Royals that nobody knows: Your relative Ludwig von Rosenborg
When Ludwig von Rosenborg recalls his tragic family history, only one sentence comes to mind: “It’s a shame.” Because due to a change in the law, he will never be King of Denmark.
If the law of inheritance in Denmark had not been changed in 1953, Queen Margrethe, 82, would not be the royal head today; instead, Ludwig von Rosenborg, 22, would probably have had the right to the throne in the future. The story of a divided family.
Queen Margrethe: The division of her family goes back a long time
Just a few days ago, the Danish royal family made the headlines. Margrethe’s decision to deprive Prince Joachims, 53, of the prince and princess titles from children from 2023 not only caused a sensation, but also showed again how divided the family is at the core. In interviews, Joachim had tears in his eyes.
Compared to the Danish newspaper “BT”, he was also upset that he had only recently been informed of his mother’s drastic decision. The “complicated relationship” with his brother and heir to the throne, Prince Frederik, 54, was also brought up. The prince who was deported to France will probably feel unfairly treated.
Royals that nobody knows: “Why isn’t Ludwig king?”
Feelings that Ludwig von Rosenborg also knows. He is the great-grandson of Crown Prince Knut of Denmark, †75, whose father Christian X., †76, was King of Denmark from 1912 to 1947.
But due to a change in the law, his family once lost the right to the throne. “Those who lost their kingdom were my family,” he said in the 2020 multi-part documentary “Hvorfor er Ludwig ikke konge?” (Eng.: “Why is Ludwig not a king”), which was broadcast on the Danish broadcaster DR. It is a decision that has also profoundly changed his life. But what happened?
If the little word if were not …
Until 1953, the succession to the throne in Denmark was regulated in such a way that, as is so often the case, only sons were eligible as royal heads.
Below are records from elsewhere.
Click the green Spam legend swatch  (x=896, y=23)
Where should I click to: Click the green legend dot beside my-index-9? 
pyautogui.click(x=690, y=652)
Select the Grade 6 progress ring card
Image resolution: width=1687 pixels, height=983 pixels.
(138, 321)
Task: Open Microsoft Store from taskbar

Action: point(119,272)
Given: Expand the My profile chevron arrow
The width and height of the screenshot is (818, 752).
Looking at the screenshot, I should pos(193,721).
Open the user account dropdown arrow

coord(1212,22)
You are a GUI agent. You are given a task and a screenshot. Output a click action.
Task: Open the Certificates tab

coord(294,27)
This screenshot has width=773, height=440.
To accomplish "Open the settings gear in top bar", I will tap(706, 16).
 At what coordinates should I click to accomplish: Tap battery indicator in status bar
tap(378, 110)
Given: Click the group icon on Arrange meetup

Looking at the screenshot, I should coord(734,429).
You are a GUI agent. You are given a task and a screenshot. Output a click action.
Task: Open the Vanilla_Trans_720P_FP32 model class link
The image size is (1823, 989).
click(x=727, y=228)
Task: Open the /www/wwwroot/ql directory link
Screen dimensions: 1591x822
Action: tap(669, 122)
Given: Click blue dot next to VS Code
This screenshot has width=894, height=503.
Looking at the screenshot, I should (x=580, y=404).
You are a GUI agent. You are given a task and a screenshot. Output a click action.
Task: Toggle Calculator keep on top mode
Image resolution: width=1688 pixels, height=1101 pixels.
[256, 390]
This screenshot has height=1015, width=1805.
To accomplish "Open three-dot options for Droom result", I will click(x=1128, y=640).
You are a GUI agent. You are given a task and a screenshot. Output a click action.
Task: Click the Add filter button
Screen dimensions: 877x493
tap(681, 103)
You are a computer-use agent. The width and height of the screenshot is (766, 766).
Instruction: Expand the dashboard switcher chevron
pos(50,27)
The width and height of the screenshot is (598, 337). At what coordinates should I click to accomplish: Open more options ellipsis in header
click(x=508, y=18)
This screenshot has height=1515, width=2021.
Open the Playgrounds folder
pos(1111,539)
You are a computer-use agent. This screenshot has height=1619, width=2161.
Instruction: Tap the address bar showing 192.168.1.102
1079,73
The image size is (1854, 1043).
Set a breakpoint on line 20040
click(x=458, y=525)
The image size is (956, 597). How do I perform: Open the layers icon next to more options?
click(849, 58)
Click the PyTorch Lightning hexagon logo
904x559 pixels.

The problem: King Frederik IX, †72, and Queen Ingrid, †90, only had three daughters: Princess Margrethe – today’s Queen – Princess Benedikte, 78, and Princess Anne-Marie, 76. In 1946, when it became clear that the couple would not have any more children, there were considerations to change the Danish inheritance law, which was finally implemented and enshrined in law in 1953.
From then on, Margrethe was considered the crown princess and thus denied the descendants of King Frederik’s younger brother, Prince Knut, the right to succeed to the throne. If the law hadn’t changed, Knut’s eldest son would have been Ingulf of Rosenborg, 82, now King of Denmark. But since he has no children of his own, it is up for debate whether the eldest child of Christian von Rosenborg, †70, i.e. Ludwig’s mother Camilla von Rosenborg, 49, could have become queen and thus later also Ludwig as her eldest male descendant. A tricky, complicated calculation that didn’t work out.
How Ludwig lives instead
Ludwig von Rosenborg never knew a life with royal obligations, as the future heir to the throne Prince Christian, 17, knows no differently. According to TV broadcaster DR, he lives in a small apartment in Copenhagen’s hip district of Nørrebro and is studying. As a child he grew up in a suburb of Copenhagen.
Rosenborg regularly shares excerpts from his private life on Instagram. He goes partying with his friends and has a partner named Karl Emil Hald Ehlern.
“It’s a shame”
Like many others in Denmark’s royal family, Ludwig does not have a royal title. Nevertheless, he always liked to tell where he came from. “Especially when I was little, I made fun of it, I loved showing it off, but I’m just proud of where I come from, it’s a shame,” he says in the documentary “Why is Ludwig not king?”.
On the other hand, his eventful family history has also meant that people can sometimes be quite prejudiced when they meet von Rosenborg for the first time. “A lot of people think I’m arrogant, which isn’t true,” Ludwig clarifies. He has no contact with his royal relatives today.